W obszernym artykule o pani prezydentowej "Przekrój" pisze, że chce ona promować Polskę w świecie i eliminować fałszywe stereotypy, dotyczące naszego kraju. Zdaniem dziennikarzy, Maria Kaczyńska lepiej niż mąż pełni funkcje reprezentacyjne i doskonale sprawdza się tam, gdzie obecność prezydenta nie jest konieczna. W lutym uczestniczyła w pogrzebie byłego prezydenta Niemiec Johannesa Raua, w marcu uczestniczyła w zaprzysiężeniu nowego prezydenta Chile, w kwietniu otworzyła polską ambasadę w Luksemburgu.
Maria Kaczyńska nie rezygnuje jednak z działalności charytatywnej. Zaangażowała się w pomoc dla ludzi dotkniętych ciężką chorobą skóry, pęcherzycą, pomogła też ocalić przed likwidacją dom opieki Sue Ryder w Konstancinie i szpital dziecięcy w Rabce. Jednak przede wszystkim wspiera inicjatywę wiceminister pracy Joanny Kluzik-Rostkowskiej, by dzieci mieszkające w domach dziecka znajdowały miejsca w rodzinach zastępczych i adopcyjnych.
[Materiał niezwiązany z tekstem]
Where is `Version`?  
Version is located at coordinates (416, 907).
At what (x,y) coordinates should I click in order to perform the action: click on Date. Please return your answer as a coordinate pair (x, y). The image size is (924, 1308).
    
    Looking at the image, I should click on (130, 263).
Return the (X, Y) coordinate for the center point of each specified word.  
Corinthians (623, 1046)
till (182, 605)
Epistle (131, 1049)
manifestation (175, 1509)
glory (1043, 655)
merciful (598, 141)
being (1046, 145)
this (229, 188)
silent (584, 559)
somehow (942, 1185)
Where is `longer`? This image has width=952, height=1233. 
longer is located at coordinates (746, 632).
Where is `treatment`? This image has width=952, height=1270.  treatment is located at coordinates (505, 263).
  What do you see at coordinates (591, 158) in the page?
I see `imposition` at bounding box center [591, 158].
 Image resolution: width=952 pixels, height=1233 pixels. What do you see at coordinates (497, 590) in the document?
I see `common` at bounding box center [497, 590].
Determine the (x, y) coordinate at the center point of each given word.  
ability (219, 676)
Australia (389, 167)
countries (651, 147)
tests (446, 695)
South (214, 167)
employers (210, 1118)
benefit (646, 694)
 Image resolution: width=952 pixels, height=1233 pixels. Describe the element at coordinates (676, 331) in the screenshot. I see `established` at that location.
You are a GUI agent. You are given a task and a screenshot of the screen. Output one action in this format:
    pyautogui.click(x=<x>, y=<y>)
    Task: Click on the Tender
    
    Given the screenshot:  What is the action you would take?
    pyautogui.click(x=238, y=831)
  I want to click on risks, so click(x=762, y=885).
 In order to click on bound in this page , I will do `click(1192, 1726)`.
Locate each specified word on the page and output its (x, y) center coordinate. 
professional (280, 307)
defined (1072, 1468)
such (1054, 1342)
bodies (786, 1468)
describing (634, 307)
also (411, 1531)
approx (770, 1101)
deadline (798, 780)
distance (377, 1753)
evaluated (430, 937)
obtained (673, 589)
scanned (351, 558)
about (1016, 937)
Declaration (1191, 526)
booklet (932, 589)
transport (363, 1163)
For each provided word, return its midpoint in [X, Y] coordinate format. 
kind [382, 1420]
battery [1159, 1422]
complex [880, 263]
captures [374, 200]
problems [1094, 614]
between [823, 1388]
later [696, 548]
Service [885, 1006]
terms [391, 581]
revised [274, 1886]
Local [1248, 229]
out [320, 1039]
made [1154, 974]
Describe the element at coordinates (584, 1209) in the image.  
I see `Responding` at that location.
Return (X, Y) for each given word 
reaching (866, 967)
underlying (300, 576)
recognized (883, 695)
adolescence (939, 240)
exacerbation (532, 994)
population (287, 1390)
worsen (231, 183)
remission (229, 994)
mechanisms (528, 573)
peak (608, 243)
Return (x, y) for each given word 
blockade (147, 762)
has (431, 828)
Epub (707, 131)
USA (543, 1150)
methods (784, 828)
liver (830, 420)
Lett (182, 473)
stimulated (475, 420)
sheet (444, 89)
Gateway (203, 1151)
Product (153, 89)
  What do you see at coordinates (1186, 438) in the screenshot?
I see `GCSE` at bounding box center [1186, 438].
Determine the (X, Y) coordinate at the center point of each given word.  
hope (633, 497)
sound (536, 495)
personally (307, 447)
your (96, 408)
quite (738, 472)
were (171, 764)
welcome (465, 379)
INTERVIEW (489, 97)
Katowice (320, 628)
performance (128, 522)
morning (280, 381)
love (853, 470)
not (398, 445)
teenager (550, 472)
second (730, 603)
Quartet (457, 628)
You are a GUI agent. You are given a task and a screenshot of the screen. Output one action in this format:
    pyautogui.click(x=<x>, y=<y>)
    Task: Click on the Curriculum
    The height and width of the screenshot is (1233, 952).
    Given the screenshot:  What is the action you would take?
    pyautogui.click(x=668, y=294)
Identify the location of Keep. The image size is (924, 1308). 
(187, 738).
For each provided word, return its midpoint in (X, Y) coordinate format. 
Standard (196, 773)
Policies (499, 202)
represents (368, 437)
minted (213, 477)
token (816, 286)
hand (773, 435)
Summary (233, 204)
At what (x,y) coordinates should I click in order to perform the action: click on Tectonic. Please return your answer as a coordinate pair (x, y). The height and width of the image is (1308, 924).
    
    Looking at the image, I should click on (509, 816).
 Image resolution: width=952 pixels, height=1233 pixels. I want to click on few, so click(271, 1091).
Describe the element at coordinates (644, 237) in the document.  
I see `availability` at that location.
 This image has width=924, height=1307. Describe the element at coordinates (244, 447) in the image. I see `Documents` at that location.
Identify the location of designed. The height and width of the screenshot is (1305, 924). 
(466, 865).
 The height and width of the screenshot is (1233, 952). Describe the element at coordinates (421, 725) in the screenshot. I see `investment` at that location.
"Przekrój" pisze też o życiu prywatnym Pierwszej Damy. Lubi muzykę klasyczną, gra na fortepianie, bywa w operze i filharmonii. Nadal chodzi na zakupy, choć w towarzystwie oficerów BOR. Według tygodnika, prezydent całkowicie zdaje się na nią w tej dziedzinie i przekazuje jej prawie wszystkie pieniądze.